Önergeyi okutuyorum:
TBMM Başkanlığına
427 sıra sayılı Araştırma
Komisyonu Raporunun görüşmelerine İç Tüzükün 72nci maddesi
uyarınca devam edilmesini arz ederim.
Oktay Vural
İzmir
Gerekçe:
Görüşülen rapor konusunda milletvekillerinin daha
fazla bilgilendirilmesini temin etmek için devamda fayda vardır.
OKTAY VURAL (İzmir) Karar yeter sayısı
BAŞKAN Karar yeter sayısı istiyorsunuz
Önergeyi oylarınıza sunuyorum: Kabul edenler...
Kabul etmeyenler... Karar yeter sayısı yoktur.
Beş dakika ara veriyorum.
Kapanma Saati: 22.06
BEŞİNCİ
OTURUM
Açılma Saati:
22.12
BAŞKAN:
Başkan Vekili Şükran Güldal MUMCU
KÂTİP ÜYELER:
Mine LÖK BEYAZ (Diyarbakır), Fehmi KÜPÇÜ (Bolu)
----- 0 -----
BAŞKAN
Sayın milletvekilleri, Türkiye Büyük Millet Meclisinin 93üncü Birleşiminin
Beşinci Oturumunu açıyorum.
İç Tüzükün
72nci maddesine göre verilen görüşmelere devam edilmesine dair önergenin
oylamasında karar yeter sayısı bulunamamıştı.
Şimdi, önergeyi tekrar oylarınıza sunacağım ve karar
yeter sayısı arayacağım.
Kabul edenler
Kabul etmeyenler
Karar yeter sayısı yoktur.
Birleşime
beş dakika ara veriyorum.
Kapanma Saati:
22.13
ALTINCI OTURUM
Açılma Saati:22.18
BAŞKAN:
Başkan Vekili Şükran Güldal MUMCU
KÂTİP ÜYELER:
Mine LÖK BEYAZ (Diyarbakır), Fehmi KÜPÇÜ (Bolu)
----- 0 -----
BAŞKAN
Sayın milletvekilleri, Türkiye Büyük Millet Meclisinin 93üncü
Birleşiminin Altıncı
Oturumunu açıyorum.
İç Tüzükün
72nci maddesine göre verilen görüşmelere devam edilmesine dair önergenin
ikinci oylamasında da karar yeter sayısı bulunamamıştı.

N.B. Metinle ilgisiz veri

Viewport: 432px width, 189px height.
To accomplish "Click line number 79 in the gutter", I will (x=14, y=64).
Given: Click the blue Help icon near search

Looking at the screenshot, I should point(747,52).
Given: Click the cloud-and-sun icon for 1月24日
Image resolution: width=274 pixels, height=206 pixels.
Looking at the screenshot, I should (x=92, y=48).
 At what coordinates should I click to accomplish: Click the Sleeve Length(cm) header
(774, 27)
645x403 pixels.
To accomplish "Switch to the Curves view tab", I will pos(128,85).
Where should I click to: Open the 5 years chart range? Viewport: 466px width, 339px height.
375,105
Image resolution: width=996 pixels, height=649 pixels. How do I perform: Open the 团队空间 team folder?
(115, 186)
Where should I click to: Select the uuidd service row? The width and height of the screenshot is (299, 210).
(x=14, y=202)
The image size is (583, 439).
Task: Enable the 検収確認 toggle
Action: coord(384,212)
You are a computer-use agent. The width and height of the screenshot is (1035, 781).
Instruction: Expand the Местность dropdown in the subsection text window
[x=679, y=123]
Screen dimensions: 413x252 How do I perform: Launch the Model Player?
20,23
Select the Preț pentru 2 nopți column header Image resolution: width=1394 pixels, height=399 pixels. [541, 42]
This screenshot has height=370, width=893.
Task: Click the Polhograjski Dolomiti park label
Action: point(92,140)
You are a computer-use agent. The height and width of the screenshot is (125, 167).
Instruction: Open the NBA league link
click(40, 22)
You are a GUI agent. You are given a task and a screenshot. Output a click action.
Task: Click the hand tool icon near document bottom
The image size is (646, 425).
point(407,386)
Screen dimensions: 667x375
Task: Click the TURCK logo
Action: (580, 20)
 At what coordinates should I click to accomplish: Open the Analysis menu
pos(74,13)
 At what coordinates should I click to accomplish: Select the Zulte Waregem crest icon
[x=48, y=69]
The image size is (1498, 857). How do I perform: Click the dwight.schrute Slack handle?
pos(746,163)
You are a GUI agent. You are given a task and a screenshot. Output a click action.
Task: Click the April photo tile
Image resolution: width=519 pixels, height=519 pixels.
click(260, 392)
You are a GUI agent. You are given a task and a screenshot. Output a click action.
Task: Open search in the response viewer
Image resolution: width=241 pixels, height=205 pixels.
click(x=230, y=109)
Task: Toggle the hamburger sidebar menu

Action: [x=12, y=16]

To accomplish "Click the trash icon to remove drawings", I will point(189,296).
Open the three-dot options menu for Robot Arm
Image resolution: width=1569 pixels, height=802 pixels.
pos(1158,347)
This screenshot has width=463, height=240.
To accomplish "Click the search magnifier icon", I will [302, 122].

Şimdi önergeyi tekrar oylarınıza sunacağım ve karar
yeter sayısı arayacağım.
Önergeyi kabul
edenler
Kabul etmeyenler
Yapılan bu oylamada da karar yeter
sayısı bulunamadığından, özel gündemde yer alan 427 ve
454 sıra sayılı Meclis Araştırması Komisyonu
Raporları ile alınan karar gereğince kanun tasarı ve
teklifleri ile komisyonlardan gelen diğer işleri sırasıyla
görüşmek üzere 28 Mayıs 2014 Çarşamba günü saat 14.00te
toplanmak üzere birleşimi kapatıyorum.